暗闇での視力や運動能力など、人間を上回る能力を持つネコですが、嗅覚においてもネコは人間をしのいでいます。
匂いは嗅細胞というところで感知されます。
この細胞は、いわば香りのセンサーとも言うべきもので、この数が多ければ多いほどより敏感に匂いを感知することができます。
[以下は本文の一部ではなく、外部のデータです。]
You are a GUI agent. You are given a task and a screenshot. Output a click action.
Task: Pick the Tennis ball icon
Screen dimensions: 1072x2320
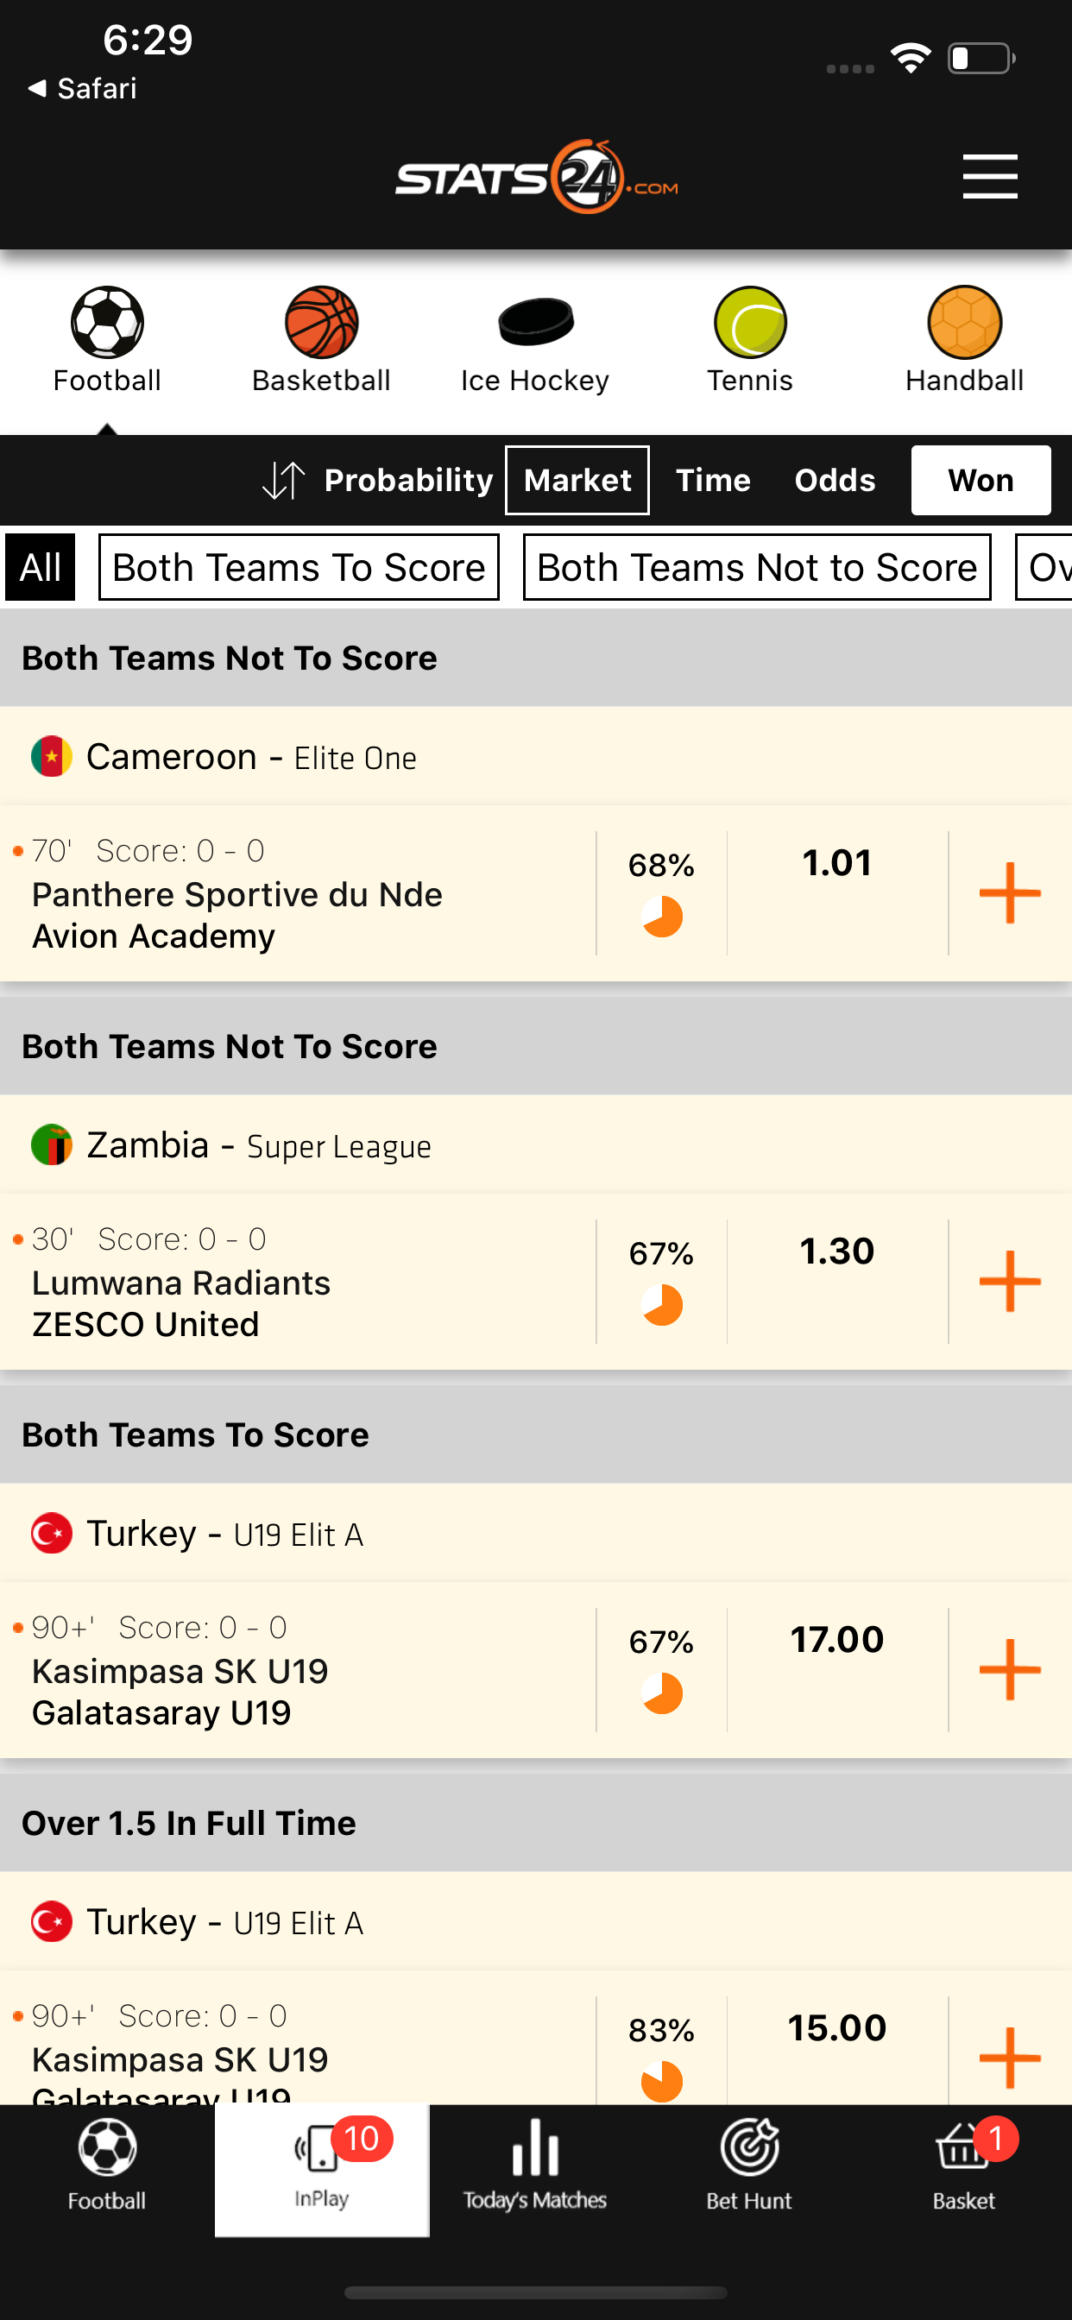[749, 322]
人間とネコの嗅細胞の数を比較してみると、実にネコは2倍もの嗅細胞を持っていることが分かっています。
人間はおよそ500万個なのに対して、ネコは1000万個にも及びます。
そのため、私たちが感じることができないような繊細な違いも、かぎ分けることができるのです。

新鮮なものと悪くなっているものをかぎ分けられる

エサに関して、ネコはわがままだという話を時々聞くことがあります。
エサをちょっと放置しておいたら、もうそれに見向きもせずに、絶対食べようとしないとか、ちょっと傷んだものをあげようとしたら、やはり食べようとしないという話です。

それもそのはずで、ネコは人間以上に新鮮なものと悪くなりかけているものの違いを判別できるからです。
動物はそれぞれ、特に敏感な匂いというものがありますが、ネコの場合は、アンモニア臭をかぎ分ける能力に長けています。
そのため、傷んだ肉や魚などはアンモニア臭を発するようになるので、敏感に察知して手を付けることがないのです。
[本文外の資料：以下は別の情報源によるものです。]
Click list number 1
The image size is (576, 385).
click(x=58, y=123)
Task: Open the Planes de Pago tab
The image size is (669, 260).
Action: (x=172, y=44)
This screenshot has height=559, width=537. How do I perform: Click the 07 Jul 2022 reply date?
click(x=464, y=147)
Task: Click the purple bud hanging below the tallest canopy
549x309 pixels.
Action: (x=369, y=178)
というのも、ネコは体の構造上、肝臓の分解力が低く、腐ったものなどは受け付けることができず、体を壊してしまいます。
それで、こうした危険な食べ物を避けられるように、特にこのアンモニア臭をかぎ分ける能力を持っていると言えるでしょう。
また、風邪を引いたり年を取ったりして嗅覚が落ちてしまい、エサの匂いを十分に感知できないと、危険を避けるためにエサに手を付けないという習性も持っています。
常に、自分の身を守る術を持っていてそれを徹底している、慎重で賢い動物なのです。

嗅覚はネコが生き残る大事な手段

ネコは生まれてからしばらくの間、視力が働かないため、鼻を頼りにして生きていくしかありません。
特に、母ネコの乳首を探して乳を吸うために、嗅覚はどうしても必要な感覚です。

そのため、視覚よりも嗅覚が急速に発達するという特徴を持っていて、生き残るための欠かせない手段となっているのです。
そして、自分の匂いを母ネコの乳首につけて、そこをめがけて匂いを頼りに近づいていきます。
自分だけの乳を吸う場所がありますので、安心して食料を確保できるという、実に効率の良い方法を本能的に選んでいるのです。

何気なく見ている母ネコと子ネコの様子ですが、嗅覚という面から見てみると、とても興味深いものがありますね。
一層ネコの魅力を味わうことができる様子ですので、じっくりと観察してみましょう。